Allelic combinations of immune-response genes associated with glatiramer acetate treatment response in Russian multiple sclerosis patients

Ekaterina Y. Tsareva, Olga G. Kulakova, Alexey N. Boyko, Sergey G. Shchur, Dmitrijs Lvovs, Sasha Favorov, Evgeny I. Gusev, Koen Vandenbroeck, Olga O. Favorova

Research output: Contribution to journalArticlepeer-review

20 Scopus citations

Abstract

Background: Glatiramer acetate (GA) is widely used as a first-line disease-modifying treatment for multiple sclerosis (MS).
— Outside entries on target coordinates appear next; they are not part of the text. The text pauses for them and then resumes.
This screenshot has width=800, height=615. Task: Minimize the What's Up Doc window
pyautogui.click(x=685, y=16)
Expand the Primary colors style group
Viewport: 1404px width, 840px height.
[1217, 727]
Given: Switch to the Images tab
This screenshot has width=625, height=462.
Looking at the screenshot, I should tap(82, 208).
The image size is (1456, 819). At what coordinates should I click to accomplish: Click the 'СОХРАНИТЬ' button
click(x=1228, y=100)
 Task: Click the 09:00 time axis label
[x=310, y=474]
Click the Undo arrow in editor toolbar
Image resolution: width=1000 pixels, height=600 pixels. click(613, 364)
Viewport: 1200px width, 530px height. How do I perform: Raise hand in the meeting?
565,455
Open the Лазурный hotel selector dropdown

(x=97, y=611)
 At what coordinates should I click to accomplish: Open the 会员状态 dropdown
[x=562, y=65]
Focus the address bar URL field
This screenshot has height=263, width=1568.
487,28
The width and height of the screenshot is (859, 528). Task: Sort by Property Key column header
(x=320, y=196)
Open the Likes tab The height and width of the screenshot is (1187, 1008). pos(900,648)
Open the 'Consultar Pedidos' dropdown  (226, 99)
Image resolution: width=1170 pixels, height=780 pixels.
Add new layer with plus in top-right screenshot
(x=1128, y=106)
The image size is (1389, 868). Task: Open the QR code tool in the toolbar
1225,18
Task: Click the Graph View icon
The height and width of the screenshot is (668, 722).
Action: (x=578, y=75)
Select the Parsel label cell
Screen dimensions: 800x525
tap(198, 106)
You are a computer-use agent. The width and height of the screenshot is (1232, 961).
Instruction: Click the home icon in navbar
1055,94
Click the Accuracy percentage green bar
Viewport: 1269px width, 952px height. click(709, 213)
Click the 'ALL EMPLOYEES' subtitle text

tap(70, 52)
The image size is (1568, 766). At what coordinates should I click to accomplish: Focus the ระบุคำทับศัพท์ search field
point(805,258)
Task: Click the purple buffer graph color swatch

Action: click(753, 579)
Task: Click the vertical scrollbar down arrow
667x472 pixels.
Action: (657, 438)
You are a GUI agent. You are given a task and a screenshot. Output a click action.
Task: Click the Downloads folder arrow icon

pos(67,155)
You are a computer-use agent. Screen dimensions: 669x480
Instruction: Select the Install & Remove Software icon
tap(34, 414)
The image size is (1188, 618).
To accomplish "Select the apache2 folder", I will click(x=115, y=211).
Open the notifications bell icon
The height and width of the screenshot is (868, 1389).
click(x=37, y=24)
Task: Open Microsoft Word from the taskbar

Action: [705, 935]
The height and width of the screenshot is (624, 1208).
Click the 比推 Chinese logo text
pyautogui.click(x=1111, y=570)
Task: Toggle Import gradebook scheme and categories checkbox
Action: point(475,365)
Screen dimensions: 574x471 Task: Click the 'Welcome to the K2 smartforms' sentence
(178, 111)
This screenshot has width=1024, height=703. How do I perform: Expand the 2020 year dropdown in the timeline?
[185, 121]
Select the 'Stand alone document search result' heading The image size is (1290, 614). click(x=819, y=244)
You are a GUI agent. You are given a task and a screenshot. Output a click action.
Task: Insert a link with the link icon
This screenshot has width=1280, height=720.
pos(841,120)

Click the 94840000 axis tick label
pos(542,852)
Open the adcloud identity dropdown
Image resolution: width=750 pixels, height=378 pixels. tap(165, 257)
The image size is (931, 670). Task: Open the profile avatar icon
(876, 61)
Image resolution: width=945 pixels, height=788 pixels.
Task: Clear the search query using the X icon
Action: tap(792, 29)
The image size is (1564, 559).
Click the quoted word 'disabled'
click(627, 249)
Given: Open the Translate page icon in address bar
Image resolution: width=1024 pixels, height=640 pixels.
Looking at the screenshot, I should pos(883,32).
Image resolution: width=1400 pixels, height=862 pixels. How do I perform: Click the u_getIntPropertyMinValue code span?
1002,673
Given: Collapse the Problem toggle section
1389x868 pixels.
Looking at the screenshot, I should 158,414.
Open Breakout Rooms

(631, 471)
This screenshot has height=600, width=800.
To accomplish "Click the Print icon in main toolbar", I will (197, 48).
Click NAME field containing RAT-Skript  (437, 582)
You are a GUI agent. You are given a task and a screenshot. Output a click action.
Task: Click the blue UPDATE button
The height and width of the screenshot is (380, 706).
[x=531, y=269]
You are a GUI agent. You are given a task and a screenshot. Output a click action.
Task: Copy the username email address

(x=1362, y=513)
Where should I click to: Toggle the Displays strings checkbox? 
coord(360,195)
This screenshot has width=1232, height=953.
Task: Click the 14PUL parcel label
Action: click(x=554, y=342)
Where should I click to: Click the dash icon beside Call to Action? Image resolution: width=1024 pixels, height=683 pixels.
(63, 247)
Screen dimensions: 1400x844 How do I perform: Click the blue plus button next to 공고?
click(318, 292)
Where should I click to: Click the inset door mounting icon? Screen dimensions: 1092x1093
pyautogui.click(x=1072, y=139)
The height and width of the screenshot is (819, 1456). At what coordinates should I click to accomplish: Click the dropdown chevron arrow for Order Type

However, a significant proportion of MS patient appears to experience modest benefit from GA-treatment. Genetic variants affecting the clinical response to GA are believed to be relevant as biomarkers of GA-treatment efficiency. Patients & methods: Nine polymorphisms in candidate genes were analyzed as possible determinants of GA response in 285 Russian MS patients. Special attention was given to identification of response-associated allelic combinations by means of the APSampler algorithm. Results: No significant associations were found for individual polymorphisms. Alleles DRB1*15, TGFB1*T, CCR5*d and IFNAR1*G were the components of the combinations, of which carriage was significantly higher in nonresponders than in responders. Carriers of the most significant combinations: DRB1*15 + TGFB1*T + CCR5*d + IFNAR1*G and DRB1*15 + TGFB1*T + CCR5*d (permutation p-values: 0.0056 and 0.013, respectively) had a 14 to 15-times increased risk of ineffective response to GA therapy. Discussion: The results suggest that the influence of immune-response genes on GA-induced response has a polygenic nature. The data are interpreted as evidence of additive and epistatic influences of the genes on GA efficiency for MS treatment. Original submitted 21 June 2011; Revision submitted 31 August 201.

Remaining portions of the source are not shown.